Jupiter12(35mm)は85年製
Made in USSR

 ソ連のカメラは全て、製造ナンバーの上2桁が、製造年に一致する。寮に帰って手に入れたキエフを見てみると、1961年製であることがわかった。1961年のソ連といえば、ガガーリンが世界初の有人宇宙飛行に達成した年。ガガーリンと同じ空気を吸い、同じ時代を生きてきたのだ、このキエフは。などど、妄想するのが私の好みで、私は私のキエフを『ガガーリンキエフ』と呼ぶことにした。ちゃんと撮れるか心配だったけど、フィルムを入れて撮ってみると、ちゃんと撮れていて安心した。ソ連の工業製品は、世界の宇宙開発をバリバリに牽引していた、60年代が質が高いと言われている。さすが、ガガーリンキエフ! そして驚いたのは、Jupiterの写り。中心はシャープでありつつ、色がジワーとにじんでいる。オレンジをかじった時のような、ジューシーなにじみ。
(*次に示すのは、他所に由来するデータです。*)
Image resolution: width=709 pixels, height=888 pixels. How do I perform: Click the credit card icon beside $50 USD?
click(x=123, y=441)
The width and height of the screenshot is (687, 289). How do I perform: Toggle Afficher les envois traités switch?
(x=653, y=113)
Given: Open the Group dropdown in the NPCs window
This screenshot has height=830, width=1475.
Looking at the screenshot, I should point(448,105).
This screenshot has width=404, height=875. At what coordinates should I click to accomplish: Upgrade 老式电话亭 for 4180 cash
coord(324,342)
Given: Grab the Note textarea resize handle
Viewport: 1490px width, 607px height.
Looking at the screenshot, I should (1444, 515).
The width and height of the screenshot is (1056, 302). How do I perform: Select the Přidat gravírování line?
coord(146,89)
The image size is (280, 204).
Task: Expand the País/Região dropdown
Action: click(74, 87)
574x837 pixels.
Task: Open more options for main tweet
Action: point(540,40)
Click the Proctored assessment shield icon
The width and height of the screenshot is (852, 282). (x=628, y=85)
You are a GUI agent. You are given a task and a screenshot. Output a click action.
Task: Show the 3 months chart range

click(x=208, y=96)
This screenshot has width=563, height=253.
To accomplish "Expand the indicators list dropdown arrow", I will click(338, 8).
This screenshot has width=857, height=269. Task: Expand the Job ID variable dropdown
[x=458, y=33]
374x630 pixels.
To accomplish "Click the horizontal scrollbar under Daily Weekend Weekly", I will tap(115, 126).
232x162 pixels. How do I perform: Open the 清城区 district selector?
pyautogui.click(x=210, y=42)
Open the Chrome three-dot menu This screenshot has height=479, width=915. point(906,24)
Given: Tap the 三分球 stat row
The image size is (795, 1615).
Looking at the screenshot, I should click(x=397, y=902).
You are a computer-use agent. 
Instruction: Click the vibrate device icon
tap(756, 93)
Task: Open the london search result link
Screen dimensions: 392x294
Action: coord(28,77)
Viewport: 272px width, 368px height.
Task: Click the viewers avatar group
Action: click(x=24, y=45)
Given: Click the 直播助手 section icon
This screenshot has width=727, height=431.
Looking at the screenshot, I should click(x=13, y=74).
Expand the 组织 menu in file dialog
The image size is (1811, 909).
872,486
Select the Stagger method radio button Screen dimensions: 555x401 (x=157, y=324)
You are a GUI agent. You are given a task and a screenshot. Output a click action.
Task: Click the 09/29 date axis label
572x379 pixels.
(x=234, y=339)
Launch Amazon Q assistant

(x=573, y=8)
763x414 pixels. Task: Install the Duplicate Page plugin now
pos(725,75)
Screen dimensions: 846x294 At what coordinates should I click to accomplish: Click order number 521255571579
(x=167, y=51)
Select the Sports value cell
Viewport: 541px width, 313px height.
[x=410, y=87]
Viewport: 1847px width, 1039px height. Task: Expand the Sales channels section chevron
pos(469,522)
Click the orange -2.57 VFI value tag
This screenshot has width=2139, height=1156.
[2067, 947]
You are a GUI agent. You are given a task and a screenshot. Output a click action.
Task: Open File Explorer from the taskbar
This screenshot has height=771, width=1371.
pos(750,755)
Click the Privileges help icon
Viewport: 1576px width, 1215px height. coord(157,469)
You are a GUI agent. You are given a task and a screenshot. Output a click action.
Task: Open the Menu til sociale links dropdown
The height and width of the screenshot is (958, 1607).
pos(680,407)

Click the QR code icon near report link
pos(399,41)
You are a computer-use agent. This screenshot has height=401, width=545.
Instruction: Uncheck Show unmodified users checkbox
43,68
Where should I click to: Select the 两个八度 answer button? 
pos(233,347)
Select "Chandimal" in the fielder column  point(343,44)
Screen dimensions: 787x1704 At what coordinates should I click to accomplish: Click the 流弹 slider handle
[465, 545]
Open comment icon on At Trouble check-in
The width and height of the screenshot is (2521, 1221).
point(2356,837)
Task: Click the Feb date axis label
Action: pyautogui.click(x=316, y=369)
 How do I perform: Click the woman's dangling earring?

 留学から帰ってきて「ロシア料理で何が美味しかった?」とよく聞かれるんだけど、ボルシチ、ピロシキ、カツレツなど、適宜、回答している。料理単品で美味しさを伝えるのは、どうしても舌足らずになってしまう。あの時、誰誰と食べた何何といった具合で、美味しい食べ物は私の思い出と、シチュエーションに絡み合っている。「ロシア料理で何が美味しかった?」という質問に対しては、変化球になるけど、「私の写真を見て」と、答えたいのだ。

Море во Владивостоке 2017, 海 ウラジオストク

 ウラジオストクは港町。私はルースキー島という島にある、寮に住んでいた。通っていた大学の語学センターも島にあった。授業が終わると暇なので、ジョギングしたり散歩をしたりした。大学の敷地内のこのビーチの写真はたくさん撮った。このカップルが見つめるのは、東。海の向こう650kmは、北海道。

Калина 2019, カリーナ(セイヨウカンボク)

 2019年11月、恋人と一緒にモスクワ旅行をした。旅行の日程の中で、友人のリュバーシャの実家に2泊、ホームステイさせてもらった。モスクワから北東に、列車で2時間-約100km。たどり着いたのは、のどかな村。またにダーチャ(別荘)文化。自然に囲まれ、DIYと家庭菜園。家の中はぬくぬくと暖かく、頭も体もゆるゆるにリラックス。写真は庭のカリーナを食べる、恋人とリュバーシャ。表情がシンクロして、姉妹のようだ。

Метеорит 2019, 隕石

 リュバーシャの実家から、車で30分くらい行ったところの隕石。パワースポットとして、観光地めいてる。売店もある。500年前に落ちたらしい。

Медуза во Владивостоке 2017, クラゲ ウラジオストク

 ガガーリンキエフを手に入れて、嬉しくなって、授業に行くときにも持って行った。女子大生のふくらはぎに、クラゲ。授業終わりの夕方は、オレンジ。